Caleb Azubike is currently listed on the Vanderbilt depth chart, and that suggests that he'll be ready to go despite leaving the final minute of the Kentucky game with a lower leg injury. He'll play a huge part - alongside Walker May and Kyle Woestmann - when it comes to making Dobbs uncomfortable and preventing the Vols from getting into a consistent rhythm on offense. Vanderbilt is lucky to roll into this game with their starting defense more or less intact from the preseason, and that should help the team's recent stinginess continue for a third straight game.

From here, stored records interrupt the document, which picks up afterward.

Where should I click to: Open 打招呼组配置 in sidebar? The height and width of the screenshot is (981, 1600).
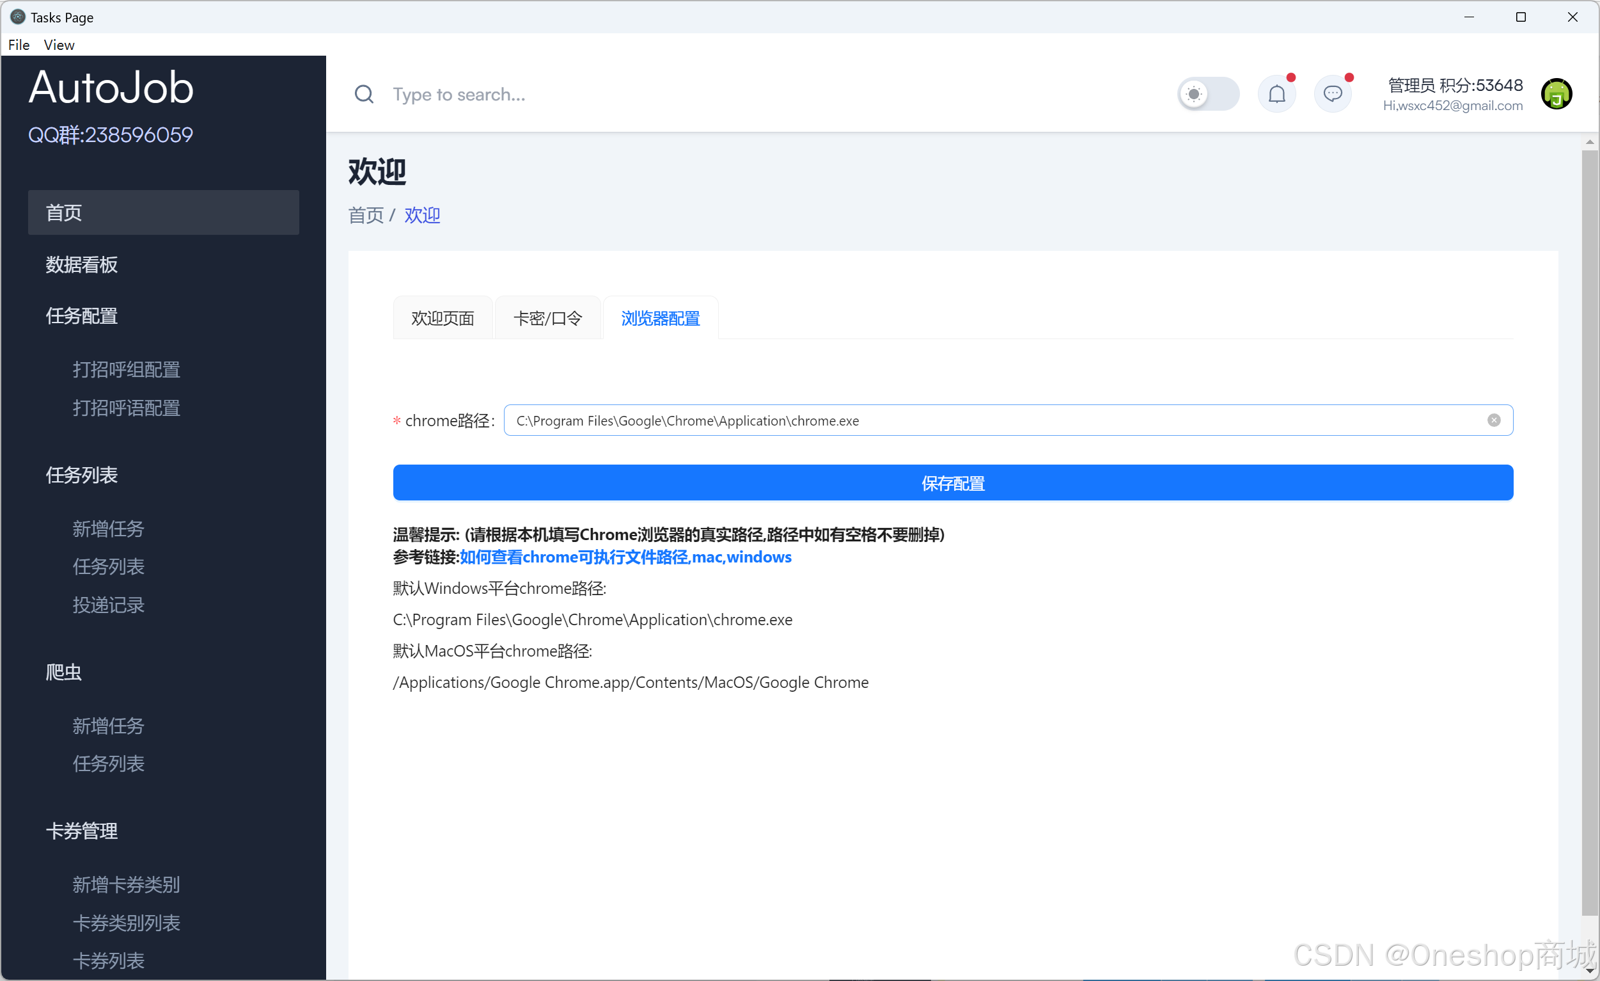point(127,370)
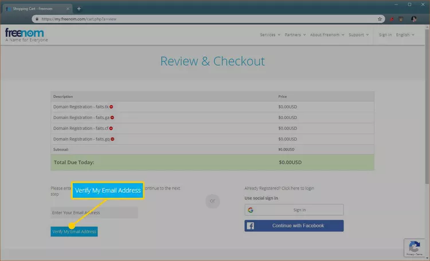Remove faits.tk domain from cart
The image size is (430, 261).
click(112, 107)
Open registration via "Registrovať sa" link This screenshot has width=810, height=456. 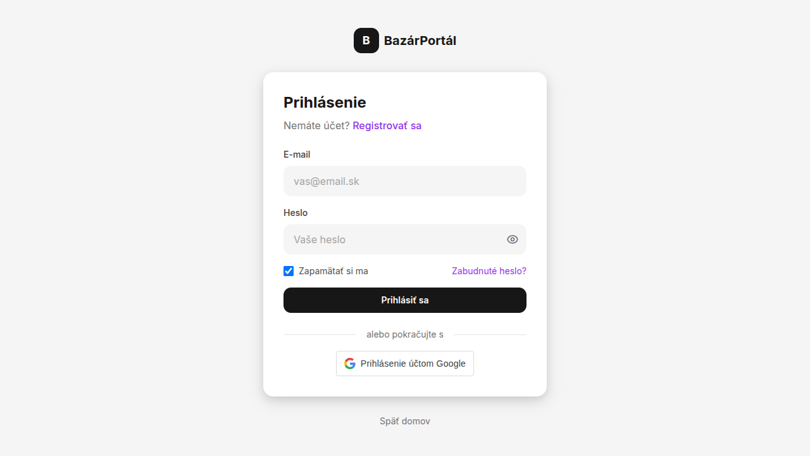tap(387, 125)
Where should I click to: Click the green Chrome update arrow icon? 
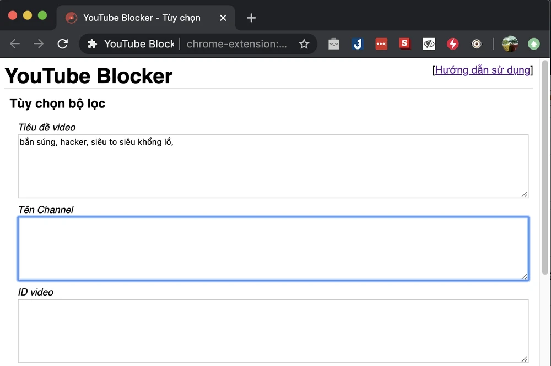[534, 44]
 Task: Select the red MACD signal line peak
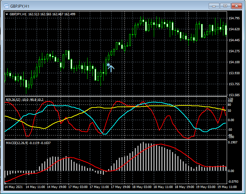click(160, 144)
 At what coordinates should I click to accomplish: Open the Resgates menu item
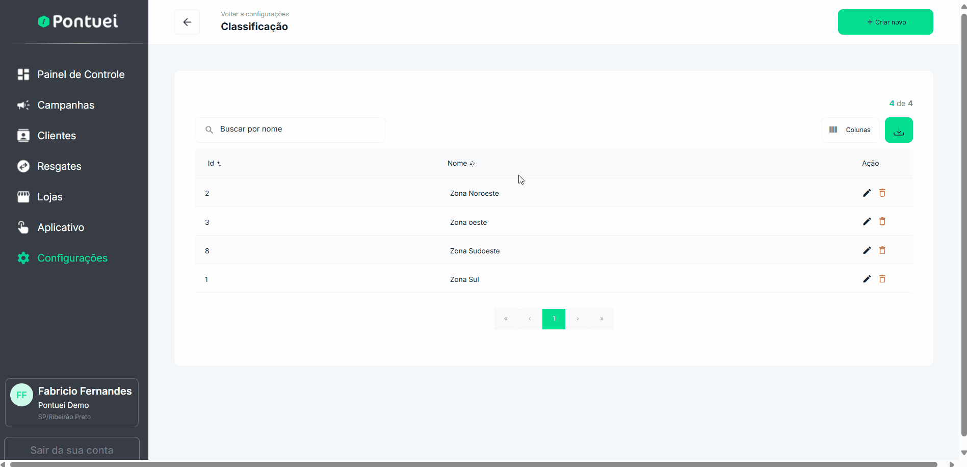(x=59, y=166)
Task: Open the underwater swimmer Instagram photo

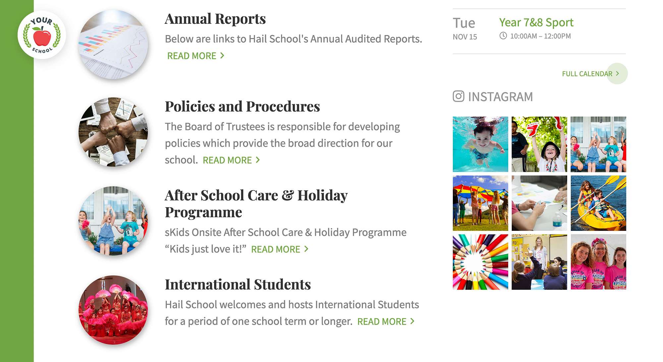Action: coord(480,144)
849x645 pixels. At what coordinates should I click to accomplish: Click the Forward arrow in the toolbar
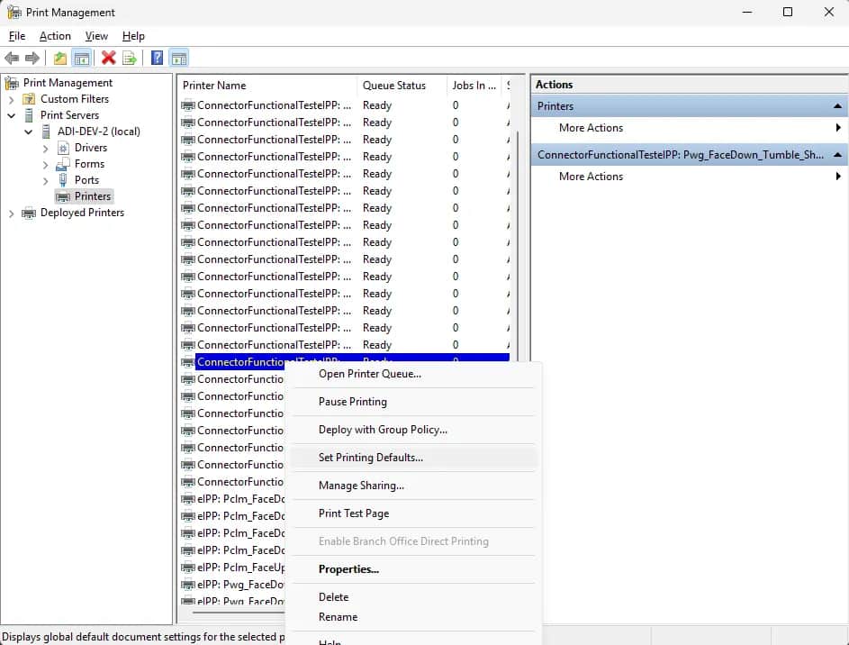[32, 59]
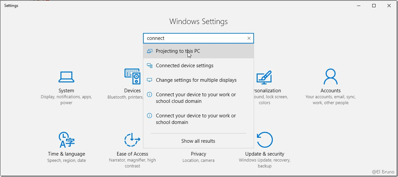The image size is (398, 177).
Task: Click into the 'connect' search field
Action: pos(195,38)
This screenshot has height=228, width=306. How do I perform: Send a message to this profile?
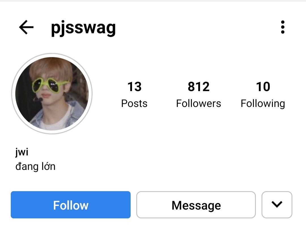pyautogui.click(x=196, y=205)
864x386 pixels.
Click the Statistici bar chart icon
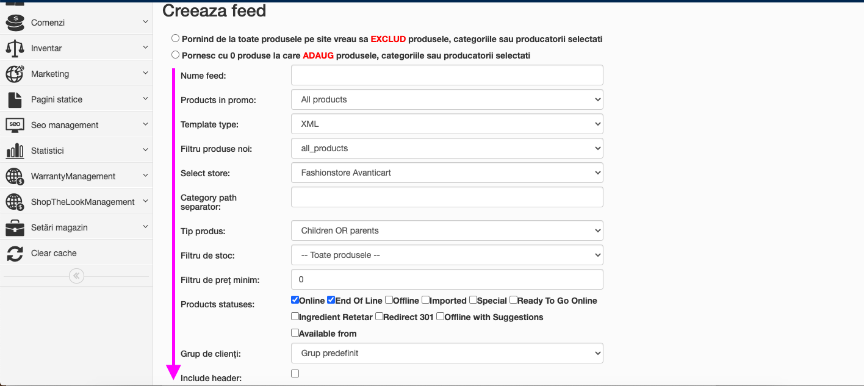pos(15,151)
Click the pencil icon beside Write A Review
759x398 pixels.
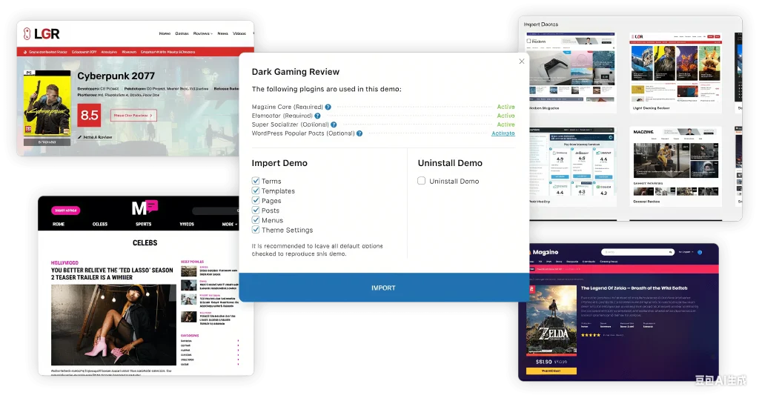pyautogui.click(x=80, y=137)
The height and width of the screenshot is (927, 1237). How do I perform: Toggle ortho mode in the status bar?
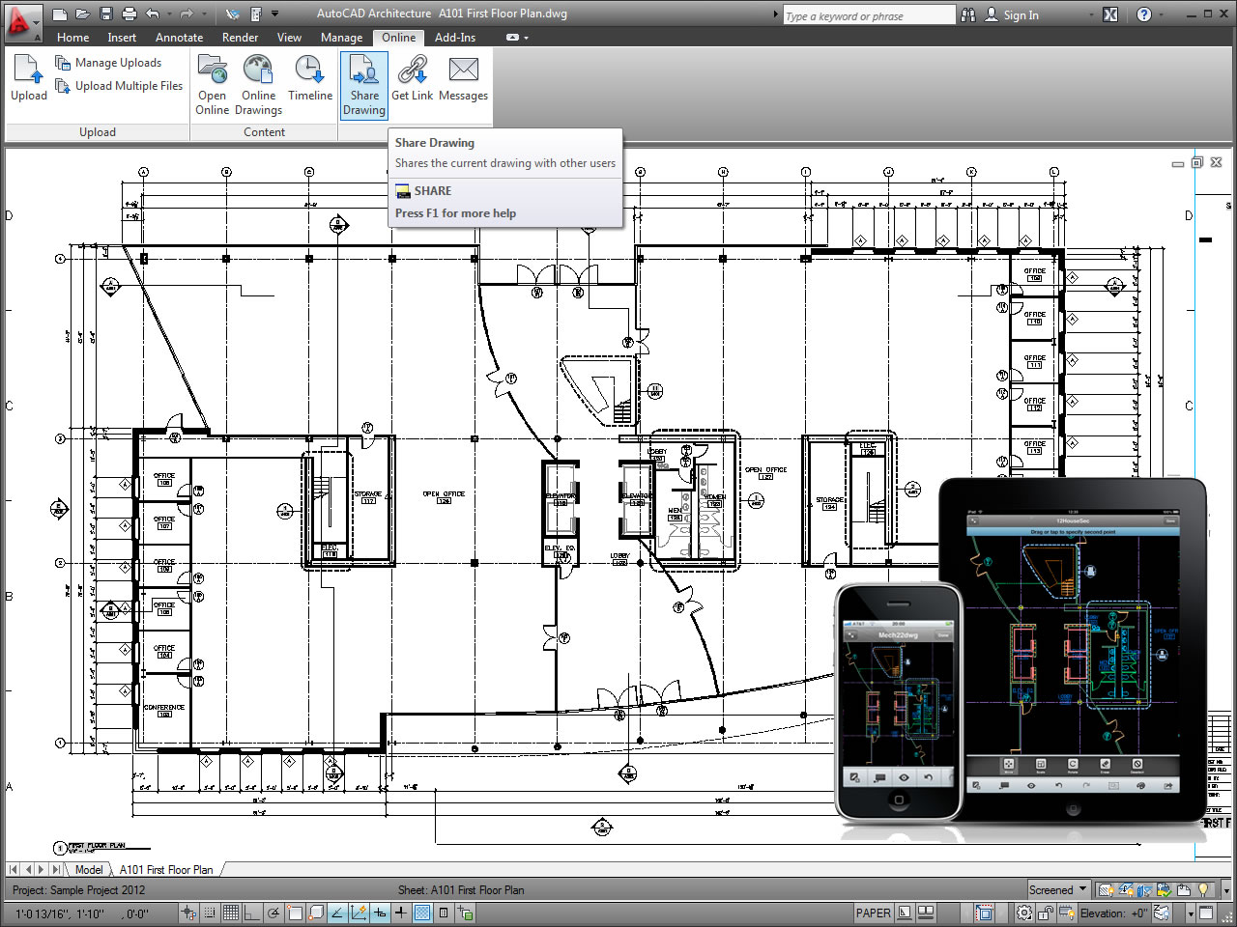(251, 913)
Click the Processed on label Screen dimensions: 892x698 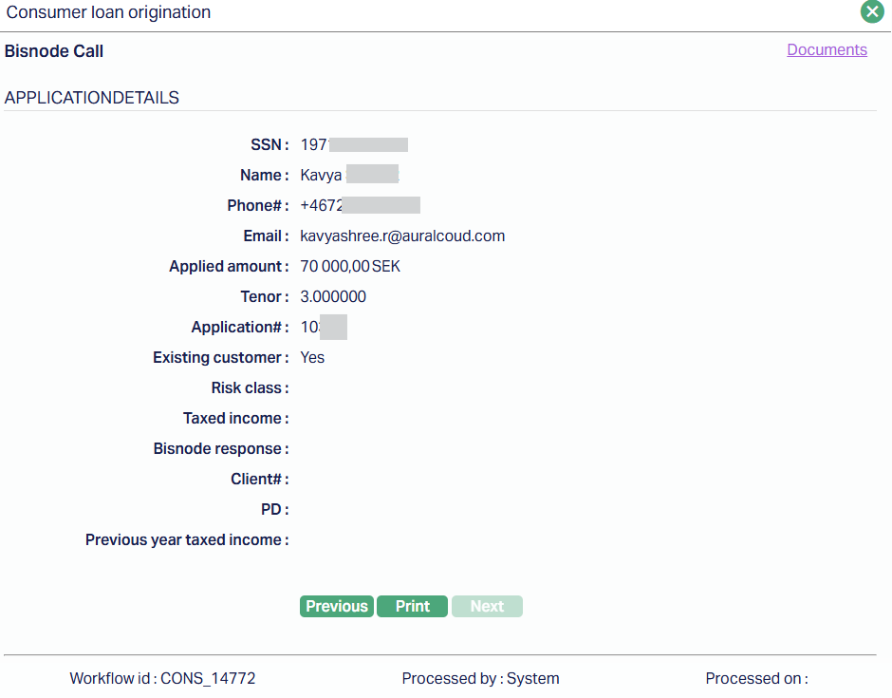[x=756, y=679]
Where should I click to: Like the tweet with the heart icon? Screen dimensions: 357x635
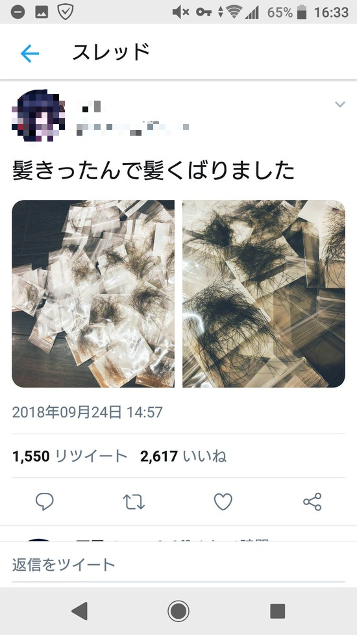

That defense may be able to carry the team on its own, but the Vanderbilt offense should be due for a return to form on Saturday. Tennessee is a tough opponent, and they'll have a sea of orange supporting them, but Vandy has been careful not to make mistakes in 2013 and the Commodores are playing smart football right now. Vanderbilt has only lost to high level quarterbacks in the SEC this season - Bo Wallace, Connor Shaw, Johnny Manziel, and James Franklin - and Tennessee doesn't have that kind of weapon this fall.

The Pick: Vanderbilt 27, Tennessee 20

The SEC Upset Pick of the Week: See above. Vegas currently has the Commodores as a 2.5-point underdog on the road. That suggests that the bettors believe that Vandy is just a hair better than Tennessee on a neutral field. That's understandable; Tennessee has a tougher schedule and a better marquee win (South Carolina) than Vanderbilt, but Vandy has the better record and the momentum. The real smart bet here? The prop wager that someone in your section at Neyland Stadium will sneak a baggie of Burnett's into your section (2:5) and eventually spill it on you (3:1).